• _SHORT PROBLEM_
Pick out every line in the listing that contains the word "Number". Case counts.

• _MATERIAL_
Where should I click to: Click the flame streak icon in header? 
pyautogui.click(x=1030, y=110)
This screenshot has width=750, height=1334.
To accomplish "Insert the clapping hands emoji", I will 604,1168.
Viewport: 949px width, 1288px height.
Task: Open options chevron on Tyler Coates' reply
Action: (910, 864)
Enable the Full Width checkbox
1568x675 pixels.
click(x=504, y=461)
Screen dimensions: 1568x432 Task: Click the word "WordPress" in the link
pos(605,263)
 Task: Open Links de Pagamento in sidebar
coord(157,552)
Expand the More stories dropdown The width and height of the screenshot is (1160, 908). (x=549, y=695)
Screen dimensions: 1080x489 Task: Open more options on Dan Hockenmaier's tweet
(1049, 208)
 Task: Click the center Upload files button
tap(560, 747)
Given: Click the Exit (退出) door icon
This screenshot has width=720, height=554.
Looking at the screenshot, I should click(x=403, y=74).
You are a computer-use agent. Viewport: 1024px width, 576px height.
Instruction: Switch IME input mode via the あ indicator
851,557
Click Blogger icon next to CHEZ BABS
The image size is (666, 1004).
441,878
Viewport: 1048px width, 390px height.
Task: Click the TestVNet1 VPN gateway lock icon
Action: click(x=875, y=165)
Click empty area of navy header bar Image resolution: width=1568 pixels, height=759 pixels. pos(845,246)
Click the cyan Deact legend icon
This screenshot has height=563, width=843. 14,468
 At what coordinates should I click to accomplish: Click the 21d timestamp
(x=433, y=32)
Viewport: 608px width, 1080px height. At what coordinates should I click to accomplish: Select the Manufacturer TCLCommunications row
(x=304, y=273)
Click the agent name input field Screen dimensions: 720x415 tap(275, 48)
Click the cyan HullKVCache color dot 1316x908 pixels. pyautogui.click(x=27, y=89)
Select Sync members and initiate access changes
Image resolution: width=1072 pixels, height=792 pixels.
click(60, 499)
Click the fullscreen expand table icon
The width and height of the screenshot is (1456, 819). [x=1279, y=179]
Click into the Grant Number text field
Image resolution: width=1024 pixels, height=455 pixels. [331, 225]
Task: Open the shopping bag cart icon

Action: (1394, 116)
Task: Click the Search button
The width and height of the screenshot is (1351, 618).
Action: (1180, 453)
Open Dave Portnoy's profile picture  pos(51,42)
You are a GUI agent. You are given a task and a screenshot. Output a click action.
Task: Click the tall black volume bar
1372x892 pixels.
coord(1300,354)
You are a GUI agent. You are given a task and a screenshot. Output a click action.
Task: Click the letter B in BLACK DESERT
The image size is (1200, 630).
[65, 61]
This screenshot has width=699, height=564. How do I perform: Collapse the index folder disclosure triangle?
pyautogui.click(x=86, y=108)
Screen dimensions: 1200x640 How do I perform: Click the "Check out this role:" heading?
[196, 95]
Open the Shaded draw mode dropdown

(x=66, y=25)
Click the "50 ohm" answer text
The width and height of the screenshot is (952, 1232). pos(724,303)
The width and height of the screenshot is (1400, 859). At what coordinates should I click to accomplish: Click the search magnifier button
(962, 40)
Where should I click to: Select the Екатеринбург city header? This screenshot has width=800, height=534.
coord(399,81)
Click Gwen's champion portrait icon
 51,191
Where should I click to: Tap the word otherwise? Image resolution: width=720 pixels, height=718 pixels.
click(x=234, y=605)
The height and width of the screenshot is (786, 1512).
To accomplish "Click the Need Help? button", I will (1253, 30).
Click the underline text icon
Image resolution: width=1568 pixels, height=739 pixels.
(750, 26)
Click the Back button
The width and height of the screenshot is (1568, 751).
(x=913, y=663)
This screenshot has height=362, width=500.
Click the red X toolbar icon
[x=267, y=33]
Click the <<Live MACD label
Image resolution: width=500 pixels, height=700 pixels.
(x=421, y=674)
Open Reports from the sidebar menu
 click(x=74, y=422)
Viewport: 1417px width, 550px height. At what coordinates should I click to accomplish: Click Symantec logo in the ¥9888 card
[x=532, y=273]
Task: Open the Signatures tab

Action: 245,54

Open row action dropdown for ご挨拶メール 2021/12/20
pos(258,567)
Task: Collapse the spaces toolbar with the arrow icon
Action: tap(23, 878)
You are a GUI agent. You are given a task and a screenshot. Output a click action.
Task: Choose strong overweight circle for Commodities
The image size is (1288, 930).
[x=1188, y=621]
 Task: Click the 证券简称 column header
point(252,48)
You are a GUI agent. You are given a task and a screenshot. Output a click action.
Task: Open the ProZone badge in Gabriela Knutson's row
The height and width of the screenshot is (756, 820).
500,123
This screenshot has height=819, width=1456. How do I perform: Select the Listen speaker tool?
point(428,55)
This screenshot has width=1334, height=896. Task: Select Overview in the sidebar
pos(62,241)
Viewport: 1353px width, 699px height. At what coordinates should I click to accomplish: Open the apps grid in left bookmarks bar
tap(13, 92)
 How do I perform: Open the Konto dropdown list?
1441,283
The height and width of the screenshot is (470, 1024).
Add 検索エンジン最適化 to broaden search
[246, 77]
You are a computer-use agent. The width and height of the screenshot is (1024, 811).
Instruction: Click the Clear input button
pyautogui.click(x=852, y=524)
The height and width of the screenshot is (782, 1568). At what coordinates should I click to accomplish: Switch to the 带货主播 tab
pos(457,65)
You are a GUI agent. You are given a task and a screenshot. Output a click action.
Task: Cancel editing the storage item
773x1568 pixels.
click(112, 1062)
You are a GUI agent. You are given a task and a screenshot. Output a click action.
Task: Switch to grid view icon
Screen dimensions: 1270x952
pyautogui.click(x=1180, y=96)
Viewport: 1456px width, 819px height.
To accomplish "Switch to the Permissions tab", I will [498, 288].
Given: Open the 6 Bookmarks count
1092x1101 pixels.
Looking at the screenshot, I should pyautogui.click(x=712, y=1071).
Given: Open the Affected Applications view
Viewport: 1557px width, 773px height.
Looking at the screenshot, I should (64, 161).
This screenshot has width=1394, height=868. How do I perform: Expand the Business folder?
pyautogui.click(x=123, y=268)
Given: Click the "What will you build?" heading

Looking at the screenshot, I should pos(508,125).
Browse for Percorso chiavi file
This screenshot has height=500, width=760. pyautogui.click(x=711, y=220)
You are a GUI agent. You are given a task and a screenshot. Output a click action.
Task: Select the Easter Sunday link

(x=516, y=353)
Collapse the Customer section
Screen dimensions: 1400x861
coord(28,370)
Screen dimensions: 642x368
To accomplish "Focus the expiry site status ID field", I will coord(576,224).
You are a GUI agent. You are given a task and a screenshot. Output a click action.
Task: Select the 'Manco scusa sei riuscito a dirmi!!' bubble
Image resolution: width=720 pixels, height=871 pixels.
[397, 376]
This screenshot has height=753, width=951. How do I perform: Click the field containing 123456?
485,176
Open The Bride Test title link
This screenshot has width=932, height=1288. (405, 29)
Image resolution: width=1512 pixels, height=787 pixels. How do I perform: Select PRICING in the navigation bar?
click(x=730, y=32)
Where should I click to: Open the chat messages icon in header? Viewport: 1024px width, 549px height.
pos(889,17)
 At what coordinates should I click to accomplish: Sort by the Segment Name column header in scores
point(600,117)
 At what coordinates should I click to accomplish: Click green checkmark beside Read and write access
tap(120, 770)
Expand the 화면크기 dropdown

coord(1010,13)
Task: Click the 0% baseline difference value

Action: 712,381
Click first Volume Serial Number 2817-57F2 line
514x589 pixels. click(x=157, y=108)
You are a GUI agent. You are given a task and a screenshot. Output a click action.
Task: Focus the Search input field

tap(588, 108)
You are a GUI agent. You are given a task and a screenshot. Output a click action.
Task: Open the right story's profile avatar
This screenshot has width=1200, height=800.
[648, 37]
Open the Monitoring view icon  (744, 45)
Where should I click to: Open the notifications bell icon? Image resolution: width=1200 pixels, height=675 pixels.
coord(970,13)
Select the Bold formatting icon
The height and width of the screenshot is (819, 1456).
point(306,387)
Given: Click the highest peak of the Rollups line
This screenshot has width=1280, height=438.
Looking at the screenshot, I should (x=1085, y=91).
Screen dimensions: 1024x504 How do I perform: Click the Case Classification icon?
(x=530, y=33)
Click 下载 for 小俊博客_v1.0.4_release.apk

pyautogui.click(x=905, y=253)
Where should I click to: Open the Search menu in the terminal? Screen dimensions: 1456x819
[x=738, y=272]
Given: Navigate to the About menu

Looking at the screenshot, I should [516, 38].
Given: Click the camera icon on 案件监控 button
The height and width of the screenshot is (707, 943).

• _WRITTEN RESPONSE_
Click into the Grant Number text field
Click first Volume Serial Number 2817-57F2 line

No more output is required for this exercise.